[Records from a data source]
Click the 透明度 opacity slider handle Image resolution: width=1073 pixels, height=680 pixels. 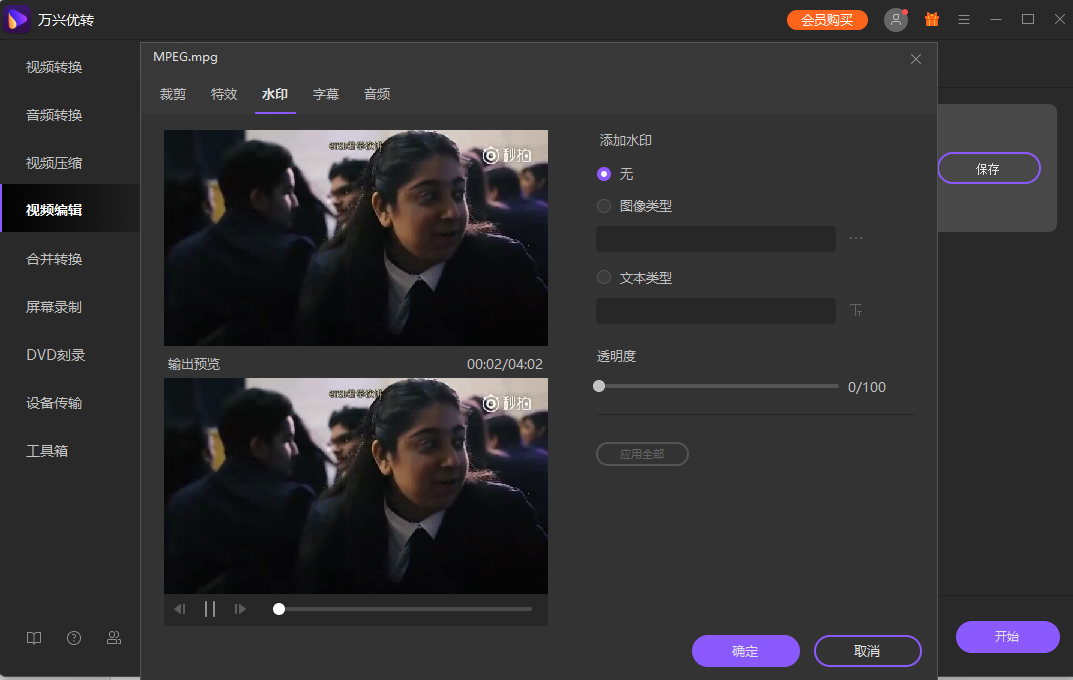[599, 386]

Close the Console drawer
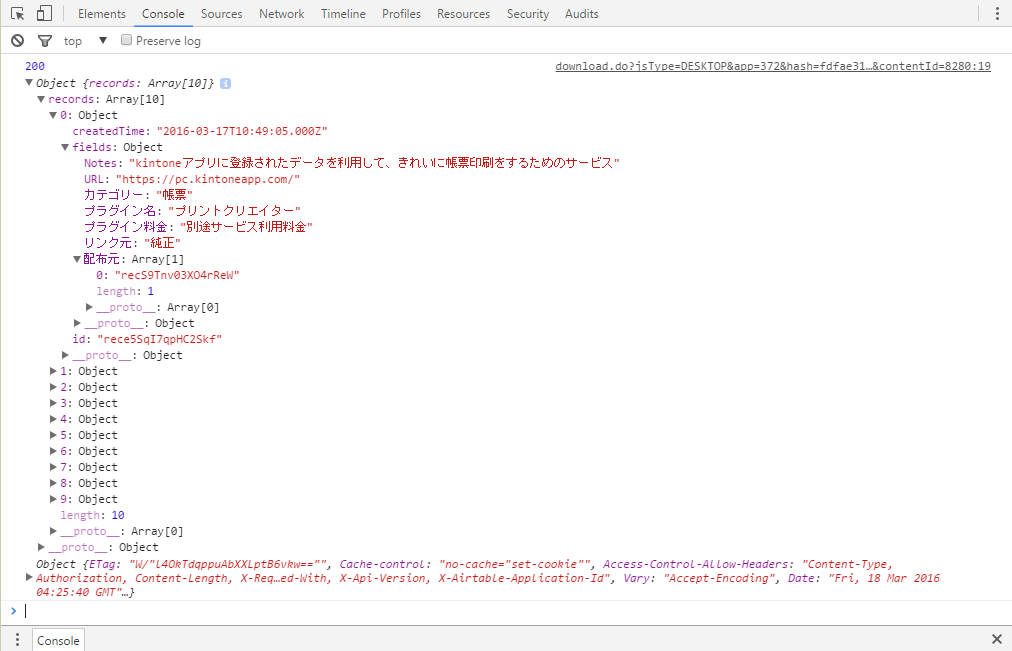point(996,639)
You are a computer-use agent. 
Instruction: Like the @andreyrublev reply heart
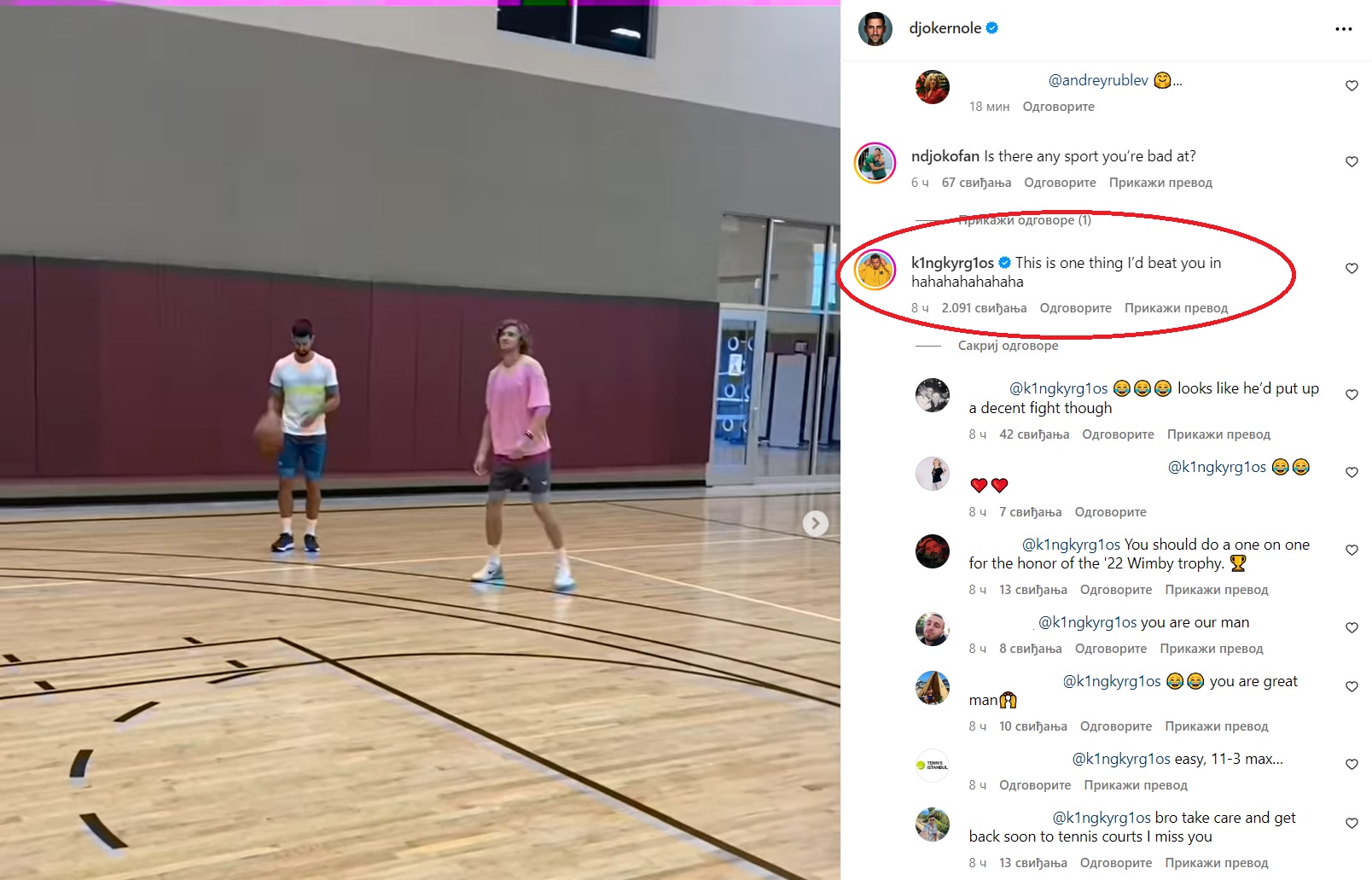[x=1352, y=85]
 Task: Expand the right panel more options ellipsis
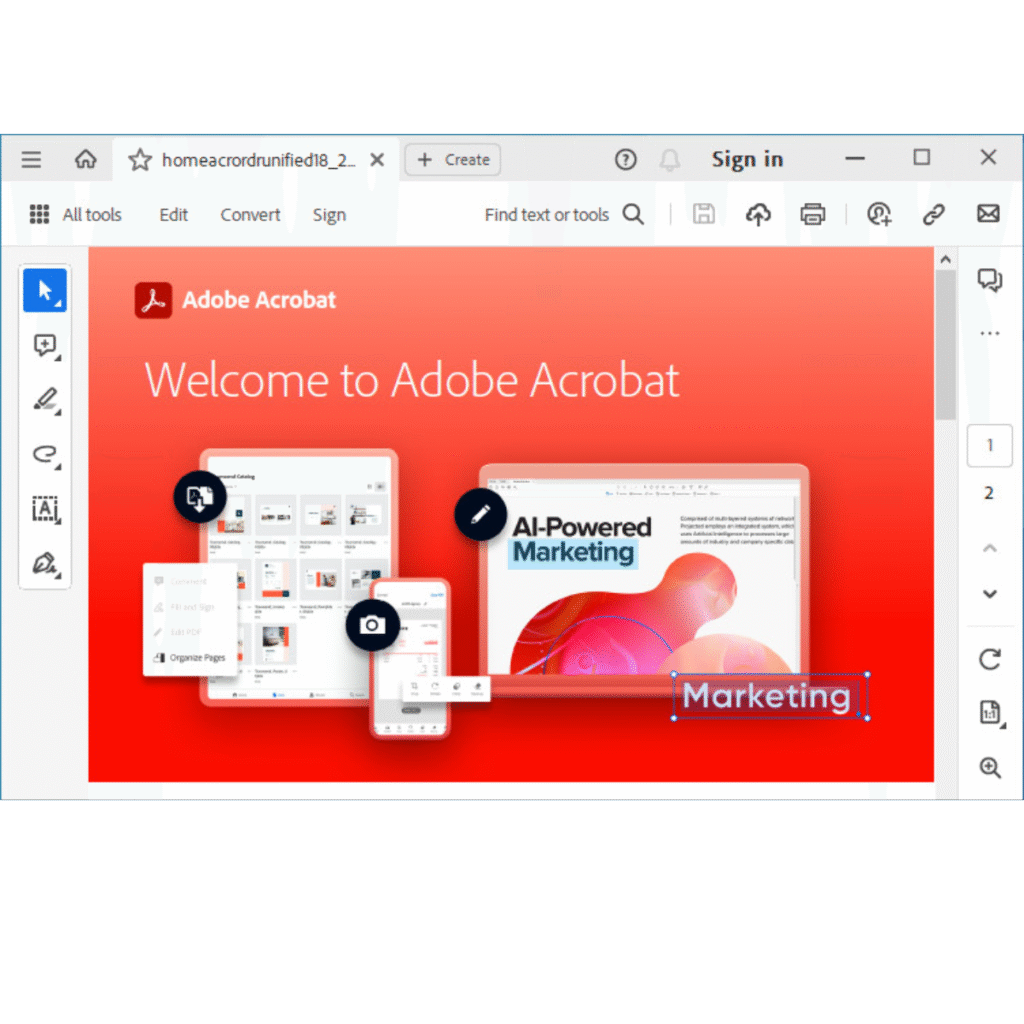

WORK REQUEST: Starting at the line where "Instruction: Like the" appears, restate every line through the end of the records above exactly, but omit the pictures.

TASK SOLUTION:
Instruction: Like the @andreyrublev reply heart
[x=1352, y=85]
 Task: Expand the right panel more options ellipsis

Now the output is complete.